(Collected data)
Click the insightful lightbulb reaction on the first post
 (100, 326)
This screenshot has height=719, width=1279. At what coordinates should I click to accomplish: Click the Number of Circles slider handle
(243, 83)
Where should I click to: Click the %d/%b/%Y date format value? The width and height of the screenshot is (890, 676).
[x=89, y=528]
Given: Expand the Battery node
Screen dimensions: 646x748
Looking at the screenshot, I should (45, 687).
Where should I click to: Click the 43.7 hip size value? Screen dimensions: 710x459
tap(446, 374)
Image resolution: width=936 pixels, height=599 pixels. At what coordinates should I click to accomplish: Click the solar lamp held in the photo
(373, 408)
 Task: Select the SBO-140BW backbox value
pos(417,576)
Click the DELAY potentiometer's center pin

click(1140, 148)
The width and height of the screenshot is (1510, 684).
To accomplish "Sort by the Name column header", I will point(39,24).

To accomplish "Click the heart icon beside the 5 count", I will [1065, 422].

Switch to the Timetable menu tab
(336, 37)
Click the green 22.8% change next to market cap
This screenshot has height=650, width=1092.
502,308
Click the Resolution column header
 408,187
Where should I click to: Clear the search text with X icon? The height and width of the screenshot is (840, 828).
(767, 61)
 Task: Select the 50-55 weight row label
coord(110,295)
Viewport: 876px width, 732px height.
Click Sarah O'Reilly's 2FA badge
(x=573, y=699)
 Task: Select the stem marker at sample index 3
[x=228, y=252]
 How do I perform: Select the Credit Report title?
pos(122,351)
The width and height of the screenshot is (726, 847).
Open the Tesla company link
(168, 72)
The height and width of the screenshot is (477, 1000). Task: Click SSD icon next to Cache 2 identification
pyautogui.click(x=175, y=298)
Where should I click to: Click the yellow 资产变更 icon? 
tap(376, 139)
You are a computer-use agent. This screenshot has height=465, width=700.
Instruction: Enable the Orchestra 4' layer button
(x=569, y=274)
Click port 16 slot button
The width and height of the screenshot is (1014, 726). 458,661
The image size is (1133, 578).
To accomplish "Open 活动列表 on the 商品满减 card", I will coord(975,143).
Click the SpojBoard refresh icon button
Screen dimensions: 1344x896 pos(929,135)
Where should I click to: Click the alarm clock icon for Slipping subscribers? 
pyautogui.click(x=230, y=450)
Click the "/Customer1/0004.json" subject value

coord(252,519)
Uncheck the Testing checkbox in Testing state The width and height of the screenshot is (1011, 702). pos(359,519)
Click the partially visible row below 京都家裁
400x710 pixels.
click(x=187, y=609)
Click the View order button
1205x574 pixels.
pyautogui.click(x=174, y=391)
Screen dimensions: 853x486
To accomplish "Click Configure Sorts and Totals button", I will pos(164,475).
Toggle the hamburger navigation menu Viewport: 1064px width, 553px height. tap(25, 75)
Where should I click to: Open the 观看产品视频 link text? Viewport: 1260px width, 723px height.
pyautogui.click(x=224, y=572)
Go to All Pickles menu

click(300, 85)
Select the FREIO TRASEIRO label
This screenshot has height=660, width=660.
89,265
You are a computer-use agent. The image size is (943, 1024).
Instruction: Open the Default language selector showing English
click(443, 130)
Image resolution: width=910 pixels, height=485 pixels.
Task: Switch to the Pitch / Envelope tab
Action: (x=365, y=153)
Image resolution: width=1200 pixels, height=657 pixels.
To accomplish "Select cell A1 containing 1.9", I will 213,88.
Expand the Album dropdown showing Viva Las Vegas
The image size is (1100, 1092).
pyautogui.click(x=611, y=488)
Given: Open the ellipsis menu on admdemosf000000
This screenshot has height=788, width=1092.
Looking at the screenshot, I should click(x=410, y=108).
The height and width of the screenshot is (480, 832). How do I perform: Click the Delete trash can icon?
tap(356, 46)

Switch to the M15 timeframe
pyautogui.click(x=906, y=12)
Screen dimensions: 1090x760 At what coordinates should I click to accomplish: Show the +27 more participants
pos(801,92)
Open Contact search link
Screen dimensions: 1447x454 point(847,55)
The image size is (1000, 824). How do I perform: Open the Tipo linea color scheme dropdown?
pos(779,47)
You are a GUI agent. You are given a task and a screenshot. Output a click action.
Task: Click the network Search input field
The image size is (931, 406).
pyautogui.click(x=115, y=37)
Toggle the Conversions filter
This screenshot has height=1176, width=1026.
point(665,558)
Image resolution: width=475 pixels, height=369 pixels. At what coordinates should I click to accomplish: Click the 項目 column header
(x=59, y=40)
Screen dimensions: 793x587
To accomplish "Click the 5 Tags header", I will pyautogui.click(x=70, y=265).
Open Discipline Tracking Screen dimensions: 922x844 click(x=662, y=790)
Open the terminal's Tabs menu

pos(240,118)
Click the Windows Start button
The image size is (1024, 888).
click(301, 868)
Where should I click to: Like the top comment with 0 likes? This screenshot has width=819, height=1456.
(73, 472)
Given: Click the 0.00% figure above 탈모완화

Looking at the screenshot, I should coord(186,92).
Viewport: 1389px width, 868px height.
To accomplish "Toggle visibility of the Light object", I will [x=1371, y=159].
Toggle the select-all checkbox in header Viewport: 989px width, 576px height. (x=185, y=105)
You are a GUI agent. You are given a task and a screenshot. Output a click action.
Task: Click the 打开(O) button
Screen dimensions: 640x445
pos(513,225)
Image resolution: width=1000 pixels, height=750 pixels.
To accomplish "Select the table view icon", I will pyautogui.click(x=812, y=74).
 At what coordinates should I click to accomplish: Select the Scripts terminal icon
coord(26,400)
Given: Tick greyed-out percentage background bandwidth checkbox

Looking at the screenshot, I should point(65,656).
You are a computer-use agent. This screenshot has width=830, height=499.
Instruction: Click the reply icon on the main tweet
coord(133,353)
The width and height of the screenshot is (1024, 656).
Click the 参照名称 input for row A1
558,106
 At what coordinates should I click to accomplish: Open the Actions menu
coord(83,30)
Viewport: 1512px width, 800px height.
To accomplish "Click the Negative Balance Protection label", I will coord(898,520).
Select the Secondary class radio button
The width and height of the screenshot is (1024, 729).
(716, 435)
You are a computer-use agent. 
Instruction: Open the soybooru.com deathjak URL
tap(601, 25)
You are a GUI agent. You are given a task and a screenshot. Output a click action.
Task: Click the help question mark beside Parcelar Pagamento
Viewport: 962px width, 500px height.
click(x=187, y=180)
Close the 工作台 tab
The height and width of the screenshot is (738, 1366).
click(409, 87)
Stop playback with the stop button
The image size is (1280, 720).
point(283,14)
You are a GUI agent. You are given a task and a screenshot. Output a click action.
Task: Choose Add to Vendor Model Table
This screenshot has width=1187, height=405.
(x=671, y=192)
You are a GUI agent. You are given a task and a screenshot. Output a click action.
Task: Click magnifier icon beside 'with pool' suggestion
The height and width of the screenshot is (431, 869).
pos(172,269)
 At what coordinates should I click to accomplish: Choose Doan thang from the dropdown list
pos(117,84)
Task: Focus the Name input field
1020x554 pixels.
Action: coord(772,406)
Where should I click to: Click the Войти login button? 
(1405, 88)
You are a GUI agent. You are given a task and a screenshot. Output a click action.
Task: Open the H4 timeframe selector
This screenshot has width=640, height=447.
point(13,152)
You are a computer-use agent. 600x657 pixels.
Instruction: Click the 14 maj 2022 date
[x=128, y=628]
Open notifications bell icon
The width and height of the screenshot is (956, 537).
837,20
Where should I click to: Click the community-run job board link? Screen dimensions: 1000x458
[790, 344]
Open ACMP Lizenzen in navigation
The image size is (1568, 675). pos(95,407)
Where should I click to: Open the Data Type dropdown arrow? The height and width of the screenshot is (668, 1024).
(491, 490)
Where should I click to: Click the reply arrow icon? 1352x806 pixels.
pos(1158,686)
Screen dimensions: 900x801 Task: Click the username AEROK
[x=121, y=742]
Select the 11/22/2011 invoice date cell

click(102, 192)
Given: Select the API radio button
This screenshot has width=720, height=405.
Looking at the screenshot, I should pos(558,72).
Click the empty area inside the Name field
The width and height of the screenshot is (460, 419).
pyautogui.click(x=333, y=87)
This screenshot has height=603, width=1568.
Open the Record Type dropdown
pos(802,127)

§ Task prompt
Using the entries, return every line where the word "computer" can be found.

§ Solution to this exercise
You are a computer-use agent. This screenshot has height=465, width=700.
You are a computer-use agent. The image size is (943, 1024).
You are a computer-use agent. This screenshot has width=830, height=499.
You are a computer-use agent. 
You are a computer-use agent. 600x657 pixels.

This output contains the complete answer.